Уайт и Макдональд поменялись местами. Сидя за столом Макдональда, президент смотрел на экран, с которого броско одетый китаец, казалось, обращался к нему по-английски – настолько идеально подавался синхронный перевод.
– Господин президент, мои правительство и народ почтительно требуют от вас пресечь волнения и беспорядки в пределах ваших границ, а также прекратить публикацию провокационных известий, угрожающих другим миролюбивым народам.
– Можете передать вашему премьеру следующее, – осторожно начал Уайт. – Более других мы обеспокоены этими беспорядками и надеемся в ближайшее же время овладеть ситуацией. Передайте также, в отличие от него, мы не располагаем столь аффективными механизмами контроля за информацией.
Толстый китаец с почтением поклонился.
– Мой народ желал бы не отвечать на послание с Капеллы – ни сейчас, ни в будущем.
– Благодарю вас, господин посол, – вежливо произнес Уайт. Не успел он и головы повернуть к Макдональду, как китайское лицо на экране сменилось славянским.
– Русский посол, – представил Джон.
– Россия весьма обеспокоена сокрытием послания, – без церемоний начал русский. – Я уполномочен довести до вашего сведения следующее: послание получено и нами готовится ответ. В скором времени последует официальное сообщение.
Экран опустел.
– Наверное, все, – сказал Уайт.
Экран погас.
Уайт положил руку на крышку стола. Удобный и солидный, каким и подобает быть настоящему рабочему столу, – не в пример всей этой громоздкой, монументальной мебели Овального кабинета. Он вдруг подумал, наверное ему приятно бы работалось здесь. Он сидел за столом Макдональда, и ему казалось, будто они поменялись ролями и главный здесь отныне он.

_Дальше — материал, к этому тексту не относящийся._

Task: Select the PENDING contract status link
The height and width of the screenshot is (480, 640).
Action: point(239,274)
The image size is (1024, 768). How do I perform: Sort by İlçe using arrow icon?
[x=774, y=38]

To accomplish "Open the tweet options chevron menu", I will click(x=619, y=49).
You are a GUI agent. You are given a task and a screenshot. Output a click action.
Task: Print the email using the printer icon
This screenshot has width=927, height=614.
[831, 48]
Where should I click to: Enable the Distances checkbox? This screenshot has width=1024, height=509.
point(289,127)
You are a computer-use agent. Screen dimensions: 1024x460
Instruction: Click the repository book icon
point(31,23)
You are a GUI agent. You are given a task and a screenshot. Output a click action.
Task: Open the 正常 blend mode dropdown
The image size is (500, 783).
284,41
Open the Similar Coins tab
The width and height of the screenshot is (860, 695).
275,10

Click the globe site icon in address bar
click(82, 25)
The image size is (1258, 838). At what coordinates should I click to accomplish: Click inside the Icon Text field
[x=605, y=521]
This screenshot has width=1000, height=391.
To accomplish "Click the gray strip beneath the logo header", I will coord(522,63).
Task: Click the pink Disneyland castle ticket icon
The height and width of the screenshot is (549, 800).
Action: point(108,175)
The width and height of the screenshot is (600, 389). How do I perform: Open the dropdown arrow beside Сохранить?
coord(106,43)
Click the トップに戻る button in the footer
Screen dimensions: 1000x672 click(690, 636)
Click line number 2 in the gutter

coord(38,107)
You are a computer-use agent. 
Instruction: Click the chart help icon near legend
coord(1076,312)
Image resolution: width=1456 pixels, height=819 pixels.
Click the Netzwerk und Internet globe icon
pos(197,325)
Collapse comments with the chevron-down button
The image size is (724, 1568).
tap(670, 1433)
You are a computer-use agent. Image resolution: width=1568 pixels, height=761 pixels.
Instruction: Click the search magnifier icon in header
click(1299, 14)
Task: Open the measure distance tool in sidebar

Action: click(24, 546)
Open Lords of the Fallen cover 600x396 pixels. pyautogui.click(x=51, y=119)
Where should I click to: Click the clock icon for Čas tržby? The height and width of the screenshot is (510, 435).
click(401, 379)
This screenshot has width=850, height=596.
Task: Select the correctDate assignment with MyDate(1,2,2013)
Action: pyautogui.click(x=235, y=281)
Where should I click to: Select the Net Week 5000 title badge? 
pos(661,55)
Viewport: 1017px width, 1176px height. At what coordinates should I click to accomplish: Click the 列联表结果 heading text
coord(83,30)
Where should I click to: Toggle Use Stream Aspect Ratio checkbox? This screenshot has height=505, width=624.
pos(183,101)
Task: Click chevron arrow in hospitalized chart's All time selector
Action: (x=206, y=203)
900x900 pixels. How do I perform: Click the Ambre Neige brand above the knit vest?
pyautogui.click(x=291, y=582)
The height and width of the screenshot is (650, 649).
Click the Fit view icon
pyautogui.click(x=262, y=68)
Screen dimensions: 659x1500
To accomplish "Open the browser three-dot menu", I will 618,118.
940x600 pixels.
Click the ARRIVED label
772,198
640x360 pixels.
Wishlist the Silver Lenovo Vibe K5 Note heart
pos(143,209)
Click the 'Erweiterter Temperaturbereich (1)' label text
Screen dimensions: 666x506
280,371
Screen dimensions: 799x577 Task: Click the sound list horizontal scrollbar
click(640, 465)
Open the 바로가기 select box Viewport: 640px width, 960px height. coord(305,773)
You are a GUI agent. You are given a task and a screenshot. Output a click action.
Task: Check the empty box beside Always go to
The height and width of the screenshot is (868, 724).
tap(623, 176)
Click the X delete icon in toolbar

– Ни один из человеческих языков, – продолжал, словно не прерывался, Макдональд, – не чужд нам более, нежели капелланский, равно как и ни одна человеческая религия не отстоит так далеко от верований капеллан.
– Вы наверняка знали про китайцев и русских, – проговорил Уайт.
– Что ж, наука роднит гораздо крепче, нежели узы землячества или наличие общего языка…
– Каким образом им известно о послании?
Макдональд в недоумении развел руками.